As used herein any reference to “one embodiment” or “an embodiment” means that a particular element, feature, structure, or characteristic described in connection with the embodiment is included in at least one embodiment. The appearances of the phrase “in one embodiment” in various places in the specification are not necessarily all referring to the same embodiment.
As used herein, the terms “comprises,” “comprising,” “includes,” “including,” “has,” “having” or any other variation thereof, are intended to cover a non-exclusive inclusion. For example, a process, method, article, or apparatus that comprises a list of elements is not necessarily limited to only those elements but may include other elements not expressly listed or inherent to such process, method, article, or apparatus. Further, unless expressly stated to the contrary, “or” refers to an inclusive or and not to an exclusive or. For example, a condition A or B is satisfied by any one of the following: A is true (or present) and B is false (or not present), A is false (or not present) and B is true (or present), and both A and B are true (or present).
In addition, the words “a” or “an” are employed to describe elements and components of the invention. This is done merely for convenience and to give a general sense of the invention. This description should be read to include one or at least one and the singular also includes the plural unless it is obvious that it is meant otherwise.

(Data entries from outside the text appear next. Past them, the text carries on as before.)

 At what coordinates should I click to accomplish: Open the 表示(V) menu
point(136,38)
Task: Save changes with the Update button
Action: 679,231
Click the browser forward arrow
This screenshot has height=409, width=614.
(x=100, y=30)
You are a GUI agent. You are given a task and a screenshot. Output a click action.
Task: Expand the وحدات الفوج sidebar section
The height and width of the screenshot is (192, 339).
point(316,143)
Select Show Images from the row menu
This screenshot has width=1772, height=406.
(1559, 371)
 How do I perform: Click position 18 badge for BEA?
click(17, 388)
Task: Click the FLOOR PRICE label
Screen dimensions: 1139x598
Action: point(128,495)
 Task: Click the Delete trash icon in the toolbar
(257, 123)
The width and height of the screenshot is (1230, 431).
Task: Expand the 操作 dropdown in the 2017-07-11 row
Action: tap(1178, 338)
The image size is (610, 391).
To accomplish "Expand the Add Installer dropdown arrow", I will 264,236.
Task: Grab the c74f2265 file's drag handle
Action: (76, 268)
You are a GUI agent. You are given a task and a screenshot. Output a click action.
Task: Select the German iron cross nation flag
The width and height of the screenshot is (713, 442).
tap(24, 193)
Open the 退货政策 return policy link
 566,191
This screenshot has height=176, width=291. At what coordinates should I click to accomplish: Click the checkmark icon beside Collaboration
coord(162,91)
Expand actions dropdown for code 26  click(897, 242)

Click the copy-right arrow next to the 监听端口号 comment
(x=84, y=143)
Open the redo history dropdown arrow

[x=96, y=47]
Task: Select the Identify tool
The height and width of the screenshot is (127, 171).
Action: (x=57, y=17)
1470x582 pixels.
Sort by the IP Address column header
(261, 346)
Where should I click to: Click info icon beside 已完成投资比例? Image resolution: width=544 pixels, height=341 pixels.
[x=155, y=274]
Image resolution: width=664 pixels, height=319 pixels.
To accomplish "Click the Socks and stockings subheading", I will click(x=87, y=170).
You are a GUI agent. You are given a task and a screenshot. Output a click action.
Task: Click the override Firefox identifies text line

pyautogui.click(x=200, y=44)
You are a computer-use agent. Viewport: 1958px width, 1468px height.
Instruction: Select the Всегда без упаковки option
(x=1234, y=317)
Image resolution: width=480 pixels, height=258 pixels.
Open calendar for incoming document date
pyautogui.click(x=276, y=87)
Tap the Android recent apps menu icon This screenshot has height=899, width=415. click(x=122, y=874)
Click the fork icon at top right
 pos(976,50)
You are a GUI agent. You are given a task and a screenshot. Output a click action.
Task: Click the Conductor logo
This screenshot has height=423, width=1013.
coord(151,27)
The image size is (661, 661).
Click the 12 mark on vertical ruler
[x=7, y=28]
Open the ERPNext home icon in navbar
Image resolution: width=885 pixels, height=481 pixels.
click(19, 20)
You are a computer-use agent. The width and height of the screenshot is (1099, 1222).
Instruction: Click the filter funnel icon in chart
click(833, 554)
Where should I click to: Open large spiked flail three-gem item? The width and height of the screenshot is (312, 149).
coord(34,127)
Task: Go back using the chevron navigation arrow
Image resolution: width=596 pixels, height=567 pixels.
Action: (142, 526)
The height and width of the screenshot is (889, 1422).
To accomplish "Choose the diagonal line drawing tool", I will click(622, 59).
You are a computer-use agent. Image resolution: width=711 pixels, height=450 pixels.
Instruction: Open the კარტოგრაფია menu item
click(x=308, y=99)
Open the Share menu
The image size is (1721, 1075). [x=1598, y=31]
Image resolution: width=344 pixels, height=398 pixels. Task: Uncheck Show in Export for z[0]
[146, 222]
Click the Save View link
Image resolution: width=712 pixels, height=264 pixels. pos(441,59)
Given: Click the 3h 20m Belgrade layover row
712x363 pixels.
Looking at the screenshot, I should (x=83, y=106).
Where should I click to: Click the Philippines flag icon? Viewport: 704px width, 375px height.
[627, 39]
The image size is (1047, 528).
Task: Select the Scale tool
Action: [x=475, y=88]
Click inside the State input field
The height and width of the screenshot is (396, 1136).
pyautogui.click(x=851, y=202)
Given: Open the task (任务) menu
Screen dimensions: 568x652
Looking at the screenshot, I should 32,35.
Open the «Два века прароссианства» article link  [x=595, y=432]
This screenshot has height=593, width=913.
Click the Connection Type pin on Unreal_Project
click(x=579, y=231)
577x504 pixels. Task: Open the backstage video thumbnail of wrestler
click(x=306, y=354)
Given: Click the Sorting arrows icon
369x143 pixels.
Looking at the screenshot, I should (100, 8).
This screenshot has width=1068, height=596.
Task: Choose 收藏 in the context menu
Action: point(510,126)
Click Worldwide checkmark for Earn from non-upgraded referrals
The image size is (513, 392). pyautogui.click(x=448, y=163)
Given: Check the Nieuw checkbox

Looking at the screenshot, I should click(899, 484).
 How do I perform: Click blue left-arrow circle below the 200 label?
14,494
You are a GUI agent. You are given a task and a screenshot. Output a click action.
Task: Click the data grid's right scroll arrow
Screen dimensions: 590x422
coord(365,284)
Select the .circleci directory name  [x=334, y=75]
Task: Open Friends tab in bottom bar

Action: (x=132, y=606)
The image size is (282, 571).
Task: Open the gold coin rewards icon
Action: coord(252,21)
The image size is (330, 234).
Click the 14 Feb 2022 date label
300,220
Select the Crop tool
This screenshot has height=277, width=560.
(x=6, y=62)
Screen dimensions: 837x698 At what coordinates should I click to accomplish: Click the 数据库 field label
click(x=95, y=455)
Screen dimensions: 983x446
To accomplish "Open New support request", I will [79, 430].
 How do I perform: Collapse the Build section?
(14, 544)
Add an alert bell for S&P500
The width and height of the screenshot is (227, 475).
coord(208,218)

Certain aspects of the present invention include process steps and instructions described herein in the form of a method. It should be noted that the process steps and instructions of the present invention could be embodied in software, firmware or hardware, and when embodied in software, could be downloaded to reside on and be operated from different platforms used by real time network operating systems.
The present invention also relates to a system for performing the operations herein. This system may be specially constructed for the required purposes, or it may comprise a general-purpose computer selectively activated or reconfigured by a computer program stored on a computer readable medium that can be accessed by the computer. Such a computer program may be stored in a computer readable storage medium, such as, but is not limited to, any type of disk including floppy disks, optical disks, CD-ROMs, magnetic-optical disks, read-only memories (ROMs), random access memories (RAMs), EPROMs, EEPROMs, magnetic or optical cards, application specific integrated circuits (ASICs), or any type of media suitable for storing electronic instructions, and each coupled to a computer system bus. Furthermore, the computers referred to in the specification may include a single processor or may be architectures employing multiple processor designs for increased computing capability.
Upon reading this disclosure, those of skill in the art will appreciate that still additional alternative structural and functional designs are possible. Thus, while particular embodiments and applications have been illustrated and described, it is to be understood that the present invention is not limited to the precise construction and components disclosed herein and that various modifications, changes and variations which will be apparent to those skilled in the art may be made in the arrangement, operation and details of the method and apparatus of the present invention disclosed herein without departing from the spirit and scope of the invention as defined in the appended claims.